Der Ausklang des ersten Seminartages erfolgte im Rahmen eines gemeinsamen Abendessens im Würzburger Bürgerspital, bei dem zu Speis und Trank die Eindrücke des ersten Seminartags (und mehr) lebhaft diskutiert und zahlreiche Kontakte geknüpft werden konnten.

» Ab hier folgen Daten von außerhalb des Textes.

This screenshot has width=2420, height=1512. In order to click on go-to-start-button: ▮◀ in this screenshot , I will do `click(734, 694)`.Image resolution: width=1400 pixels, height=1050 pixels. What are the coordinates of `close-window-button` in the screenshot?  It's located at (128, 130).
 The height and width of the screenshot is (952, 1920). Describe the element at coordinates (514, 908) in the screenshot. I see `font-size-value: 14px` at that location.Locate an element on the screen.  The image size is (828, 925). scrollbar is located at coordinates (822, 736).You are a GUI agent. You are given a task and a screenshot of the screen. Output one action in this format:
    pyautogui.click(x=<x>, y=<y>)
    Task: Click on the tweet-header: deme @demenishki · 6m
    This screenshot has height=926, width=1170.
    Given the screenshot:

Der 2. Seminartag behandelte aktuelle Digital Humanities-Projekte in Würzburg mit besonderem Schwerpunkt auf Textmining-Verfahren. Zunächst erläuterte Stefan Evert (FAU Erlangen-Nürnberg) die statistischen Grundlagen des stilometrischen Abstandsmaßes Burrow´s Delta, das sich v.a. für die automatische Autorschaftsattribution bewährt hat. Darauf aufbauend stellte Andreas Büttner das KALLIMACHOS-Teilprojekt Identifikation von Übersetzern vor, in dem Delta eingesetzt wird, um bislang anonyme lateinische Übersetzer von arabischen philosophischen Texten des 12. Jahrhunderts zu ermitteln. Daniel Schlör, Stefanie Popp und Christof Schöch (Nachwuchsgruppe CLiGS) befassten sich mit der Problematik der Erkennung wörtlicher Rede in französischsprachigen Romanen. Da hier für gewöhnlich keine Anführungszeichen verwendet werden, muss die wörtliche Rede anhand anderer Merkmale erkannt werden; die Projektgruppe setzt dabei auf Verfahren des maschinellen Lernens. Markus Krug stellte die Methoden und erste Ergebnisse des KALLIMACHOS-Teilprojekts Leserlenkung in Bezug auf Romanfiguren vor. Hier werden Romanfiguren automatisch annotiert und die gewonnenen Informationen zur Erstellung von Figurennetzwerken verwendet. Dabei sollen neben Eigennamen auch Koreferenzen, z.B. durch Pronomina, korrekt erkannt werden. Abschließend erläuterte Isabella Reger (KALLIMACHOS-AG Narrative Techniken), wie im Rahmen einer Sentimentanalyse der Stimmungsverlauf in einem Romantext erkannt werden kann und wie diese Information zur Klassifizierung literarischer Gattungen genutzt werden kann.
Angesichts der Publikumsstärke von zeitweise knapp 80 Personen, der intensiven, konzentrierten Arbeitsatmosphäre und des großen Zuspruchs aller Teilnehmerinnen und Teilnehmer darf der 13. <philtag/> als voller Erfolg gelten. Wir bedanken uns sehr herzlich sowohl bei den engagierten Rednerinnen und Rednern als auch beim Publikum für die zahlreiche Anregungen und die aktive Teilnahme am Tagungsprogramm. Wir freuen uns darauf, Sie bald wieder bei uns begrüßen zu dürfen.